Passage shown:
# Mini-lathe



## rwyoung (Aug 3, 2008)

I've been pondering the furniture and design styles I like and I'm leaning more and more toward elements of Queen Anne, Chipendale, Colonial, etc. Mostly the simpler, more subtle turnings they use.

Anyway, I decided to start looking for a used mini-lathe and got my hands on a Turncrafter Pro for about 1/2 new cost. Got a beginner set of HSS tools and setting up a grinding/sharpening station this weekend.

And I signed up for a pen turning class at the local Woodcraft store as a way of getting some instruction as well as "instant" gratification in spindle turning technique.

Well, class was last Wednesday and we made Wall Street II pens (same as Sierras elsewhere). Neato. And I picked up three slimline kits and did a little more on my own last night. Lined up side by side I can see where I've improved and where I still need to improve. This is great, and it falls in line with a resolution I made a few years back about gift giving in that I want to NOT give things that require batteries. Although I have made some exceptions to that, now I have a much easier path as far as finding items. Pens, pencils, bottle stoppers, etc. 

And I can glue up some blanks and practice some spindle turning too!

Left to right on the pictures, Wall Street II (Woodcraft kit), Slimline #1 as plane-jane straight turning, Slimline #2 with small bead at the top and Slimline #3 with an urn shape near the nib. That is also the order of production. The Wall Street II we finished with HUT products at the class. The three slimlines I did a BLO/CA (6 layers) finish with a final coat of wax. All walnut because it is both easy to turn and for the slimlines where I made my own blanks, I have a small stash of cut-offs from other stuff.


----------



## curiousgeorge (Nov 6, 2006)

Good job on the pens, Rob. Next time don't make the pics so small so we can see your nice work better.


----------



## Bob N (Oct 12, 2004)

Rob,

Those are great looking pens......

Welcome to the addiction


----------



## rwyoung (Aug 3, 2008)

curiousgeorge said:


> Good job on the pens, Rob. Next time don't make the pics so small so we can see your nice work better.


Yeah, these were the ones I sized for over at penturners.org and their size restriction for attachments is pretty severe, 320x280 and about 20K.


----------



## BernieW (Sep 12, 2006)

Great looking pens Rob. Congrats on the lathe.


----------



## rwyoung (Aug 3, 2008)

BernieW said:


> Great looking pens Rob. Congrats on the lathe.


Hiya Bernie!

Exercise data:
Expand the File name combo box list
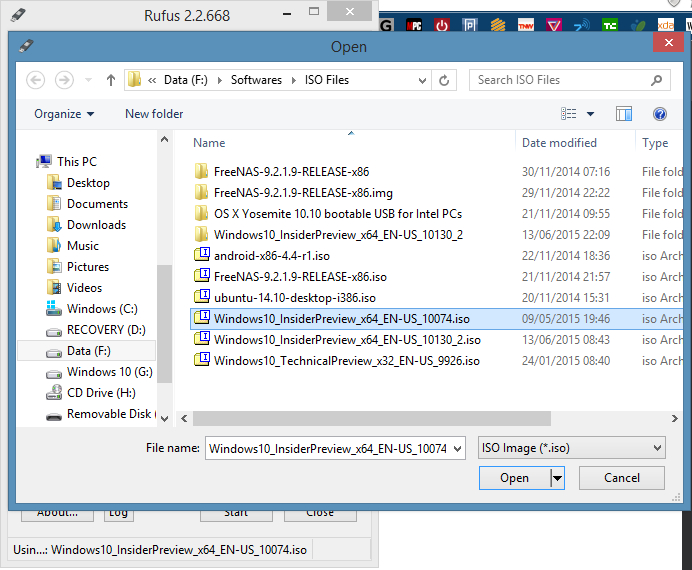 tap(457, 449)
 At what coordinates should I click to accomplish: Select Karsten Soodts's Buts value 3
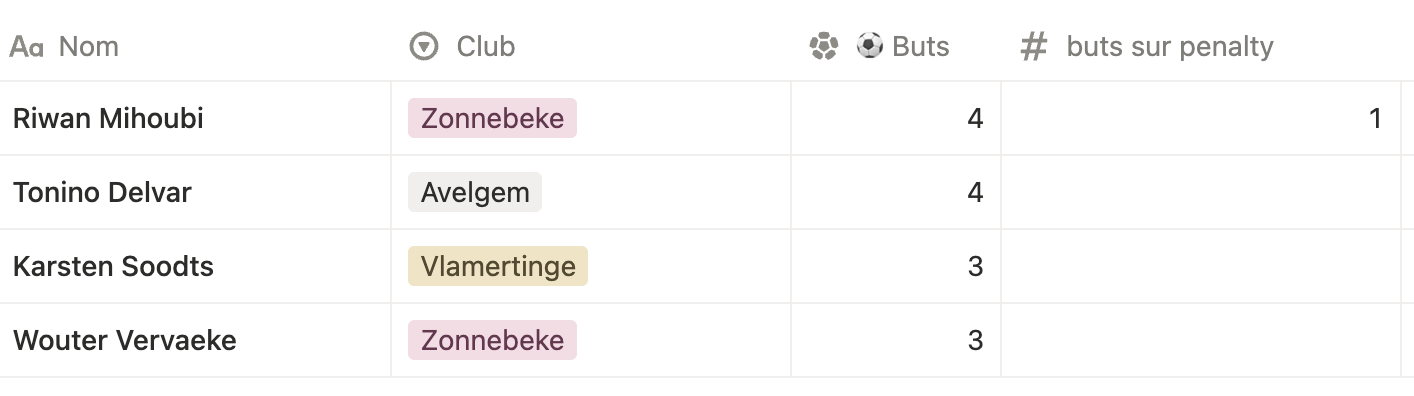click(976, 266)
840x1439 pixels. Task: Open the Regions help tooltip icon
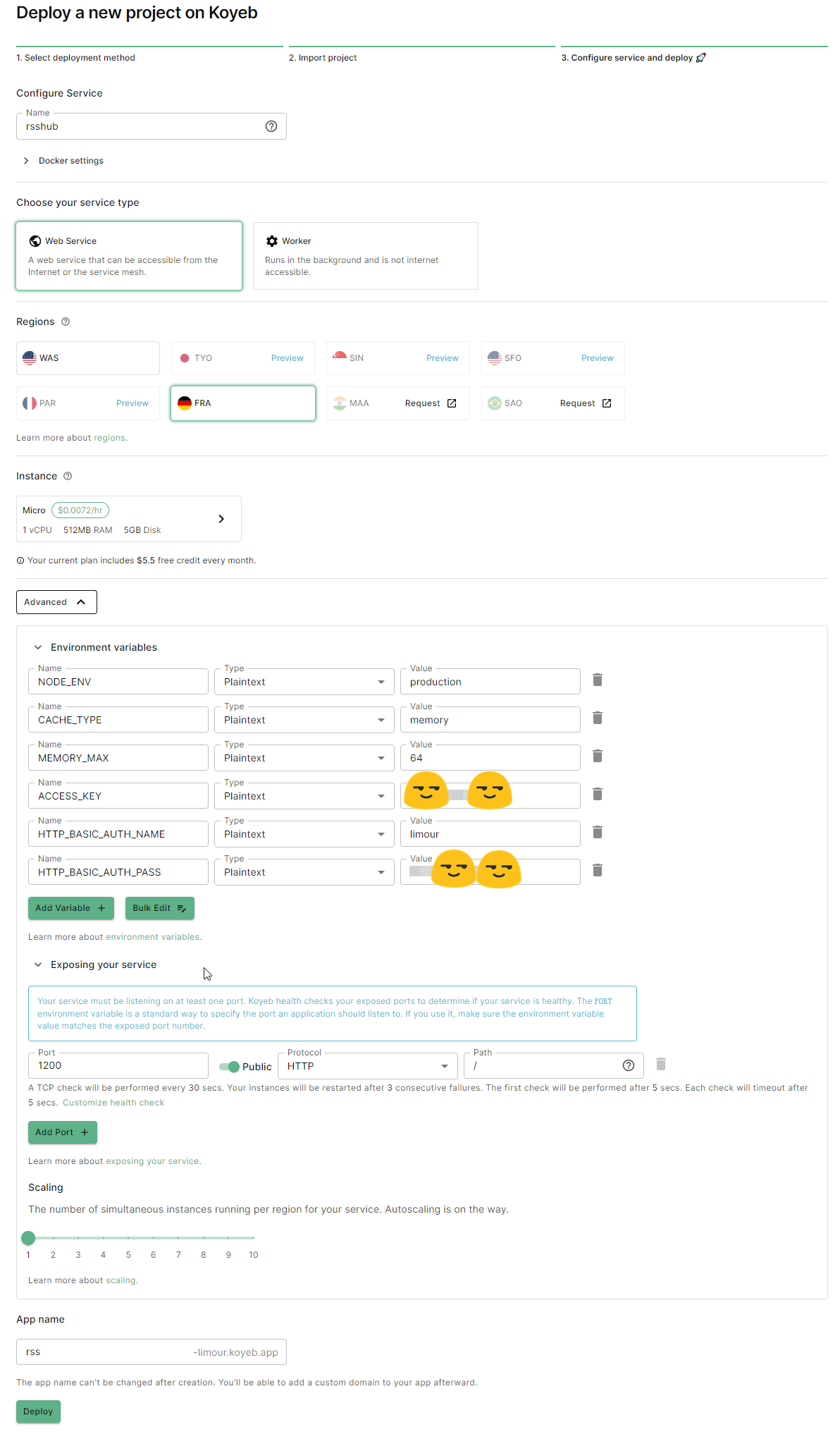coord(66,322)
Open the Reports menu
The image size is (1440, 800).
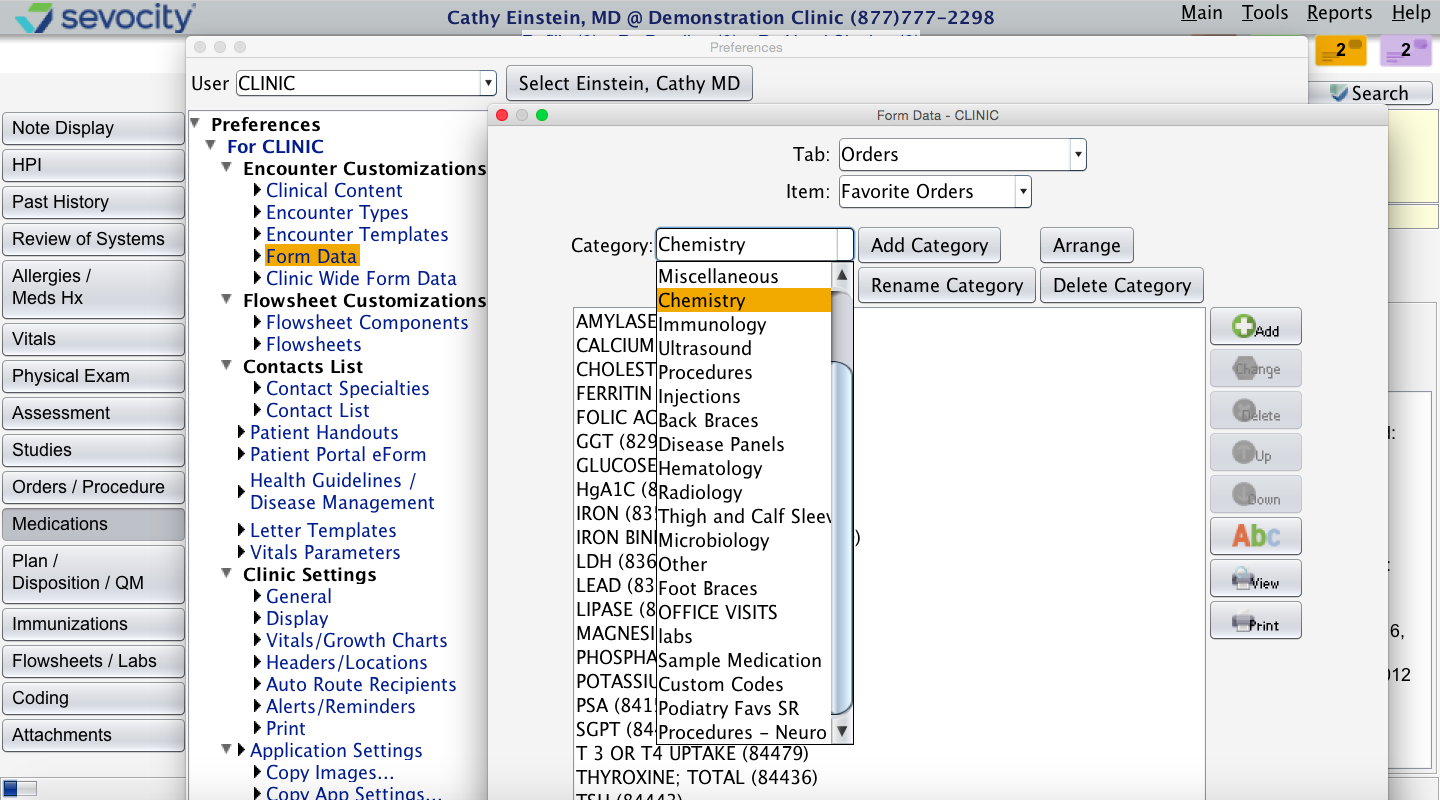(1339, 13)
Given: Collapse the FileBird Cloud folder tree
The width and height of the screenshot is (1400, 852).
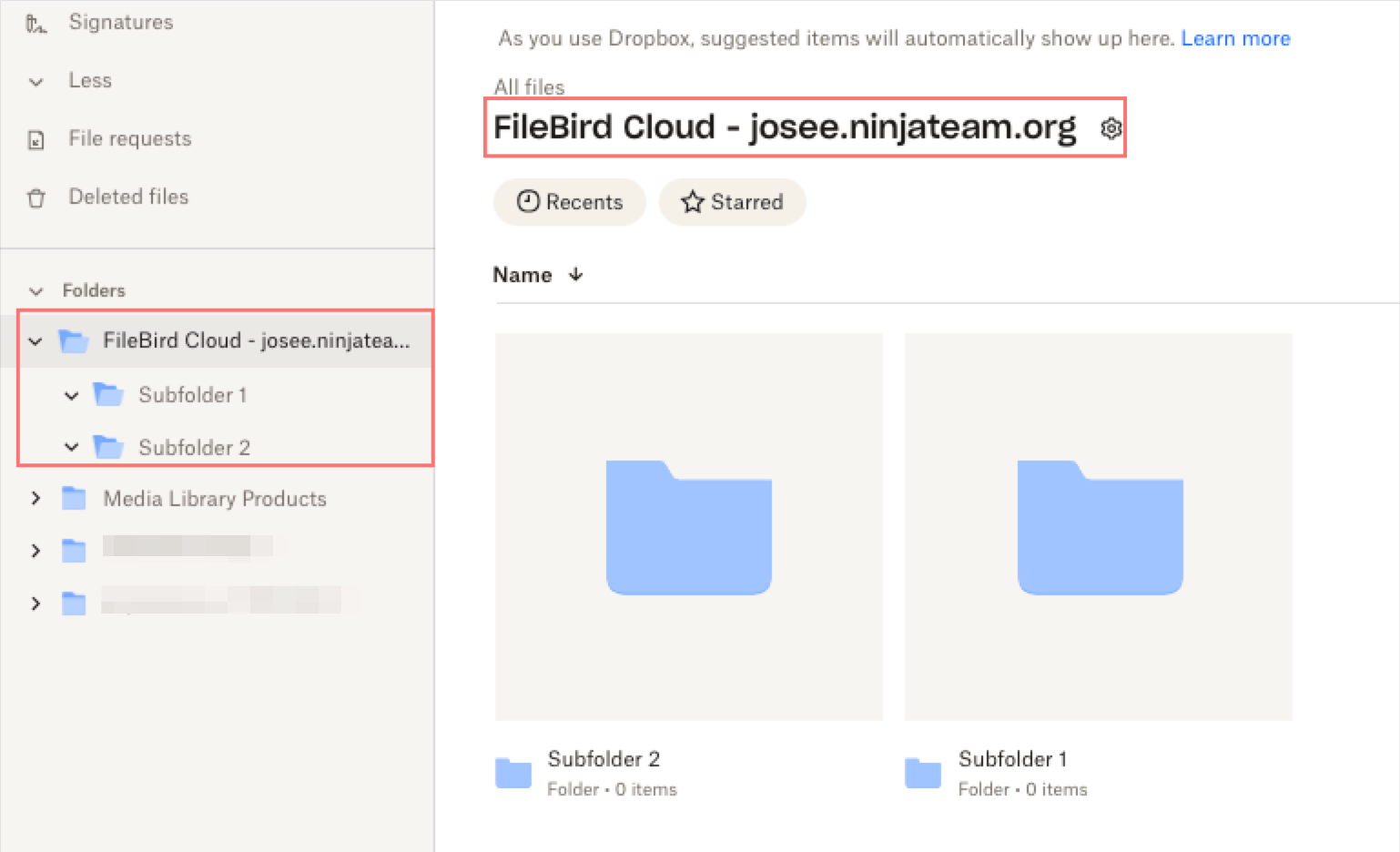Looking at the screenshot, I should click(36, 341).
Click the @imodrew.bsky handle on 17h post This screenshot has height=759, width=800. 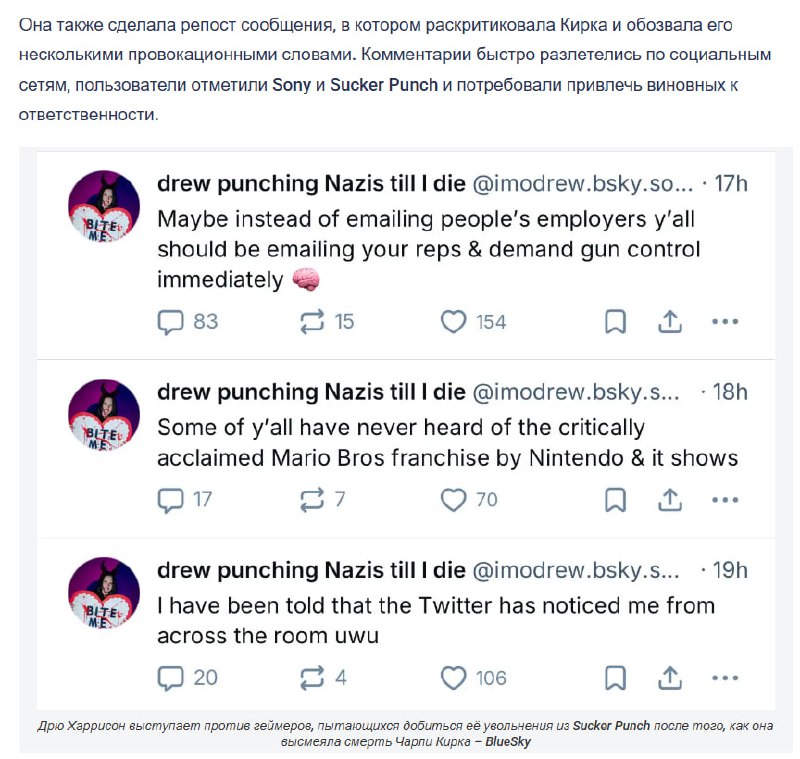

Task list:
**a)** Repeat the part of the mini-lathe thread from "And I signed" to "bottle stoppers, etc." word for word.
**b)** For each statement below, state whether the mini-lathe thread agrees with it, answering yes or no and quoting the words of the thread that decide it. (i) The Turncrafter Pro was obtained for about half of its new cost. (ii) The three slimline pens were finished with HUT products. (iii) The attachment size limit at penturners.org is 320x280 and about 20K.

Solutions per task:
**a)**
And I signed up for a pen turning class at the local Woodcraft store as a way of getting some instruction as well as "instant" gratification in spindle turning technique.

Well, class was last Wednesday and we made Wall Street II pens (same as Sierras elsewhere). Neato. And I picked up three slimline kits and did a little more on my own last night. Lined up side by side I can see where I've improved and where I still need to improve. This is great, and it falls in line with a resolution I made a few years back about gift giving in that I want to NOT give things that require batteries. Although I have made some exceptions to that, now I have a much easier path as far as finding items. Pens, pencils, bottle stoppers, etc.

**b)**
(i) Yes: "got my hands on a Turncrafter Pro for about 1/2 new cost"
(ii) No: "The three slimlines I did a BLO/CA (6 layers) finish with a final coat of wax."
(iii) Yes: "their size restriction for attachments is pretty severe, 320x280 and about 20K"